Dans son décret du 27 juillet, l’homme d’Église qualifie l’acte de « gravement injurieux », invoquant le canon 1211 du droit canonique. Ce texte sacré stipule qu’un lieu profané ne peut accueillir de culte avant une réparation pénitentielle. Comment une communauté peut-elle prier là où le sacré a été violé ? La question hante les 5 000 fidèles de Lopa, désormais contraints de chercher refuge dans les paroisses voisines. Pour le père Marcel Lokoro, cette suspension est « une blessure spirituelle collective » dans une région où l’église reste souvent le dernier rempart contre la violence.

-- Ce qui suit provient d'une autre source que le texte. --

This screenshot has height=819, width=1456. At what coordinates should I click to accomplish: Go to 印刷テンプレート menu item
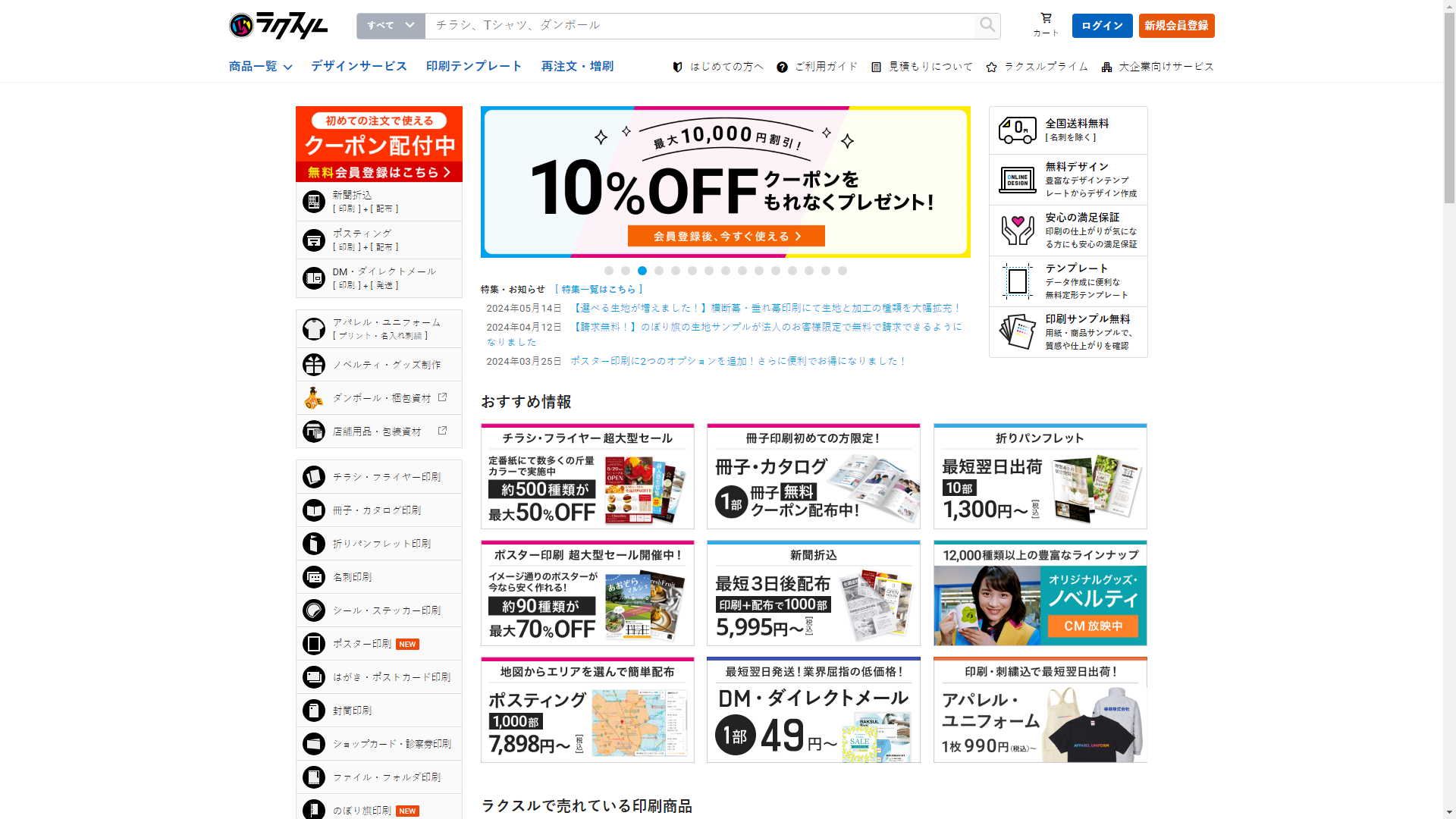click(474, 67)
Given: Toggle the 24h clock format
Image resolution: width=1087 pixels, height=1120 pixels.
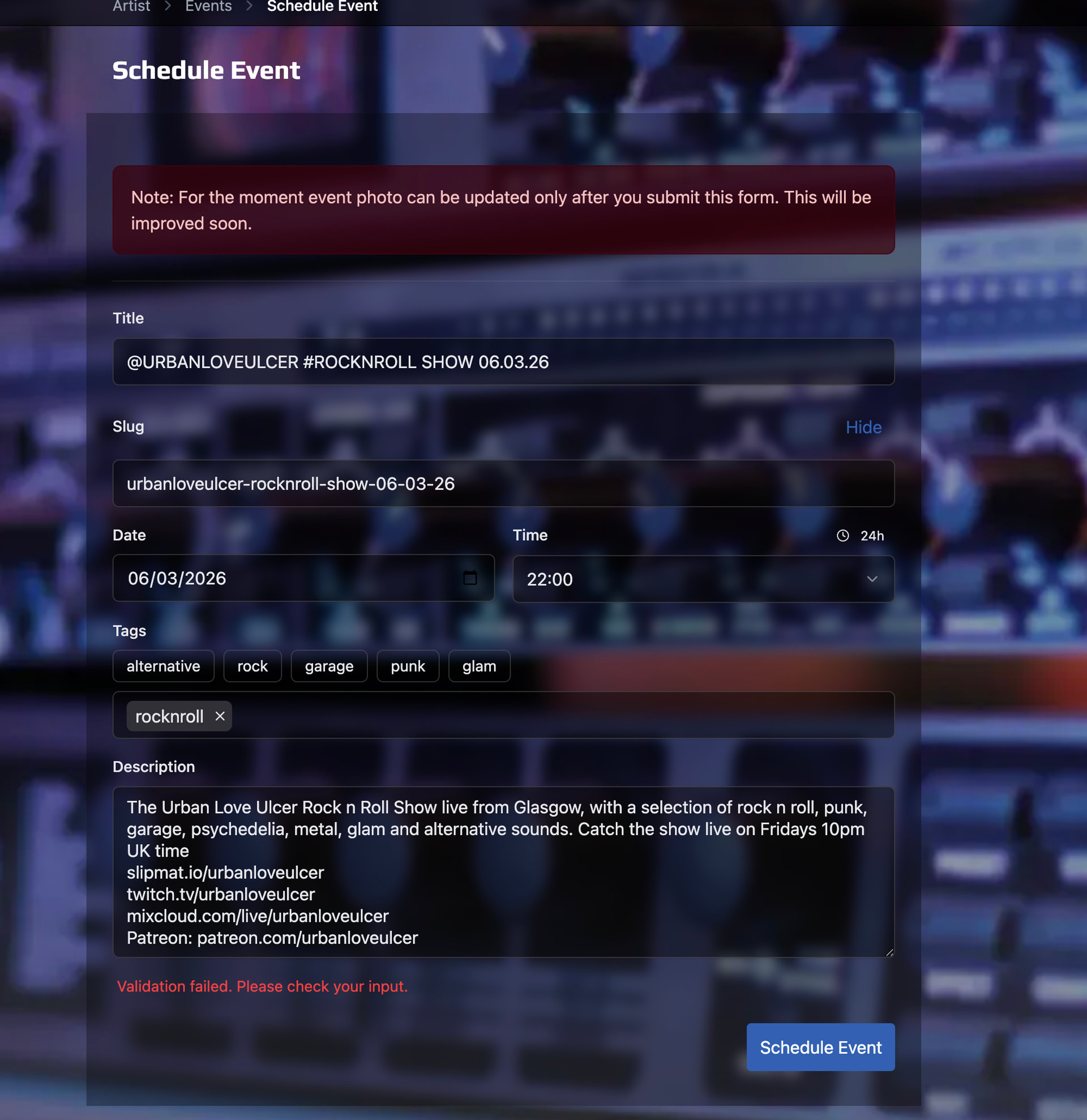Looking at the screenshot, I should tap(872, 536).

Derrière cette décision canonique se cache une réalité plus sombre : l’enracinement des groupes armés dans le territoire de Djugu. La CODECO, milice principalement issue de la communauté Lendu, multiplie depuis des mois les attaques contre des symboles religieux. Est-ce une stratégie pour déstabiliser les structures sociales ? Les autorités diocésaines en sont convaincues, ayant saisi la MONUSCO et le gouvernement provincial pour exiger une enquête. « Sans justice, aucune réparation n’est possible », insiste le vicaire général du diocèse de Bunia.
La réouverture de la paroisse dépendra désormais de deux facteurs : l’apaisement sécuritaire et la cérémonie expiatoire. Mgr Uringi a lancé un appel au calme, mais dans les ruelles de Bunia, la colère gronde. « Quand des hommes arrachent Dieu de sa maison, que reste-t-il à un peuple ? », s’interroge Marie Kessia, commerçante. Cette profanation dépasse le cadre religieux – elle révèle l’effritement du lien social en Ituri. Alors que la suspension des activités paroissiales prive les populations de soutien moral et matériel, la communauté internationale observe, impuissante face à cette escalade sacrilège.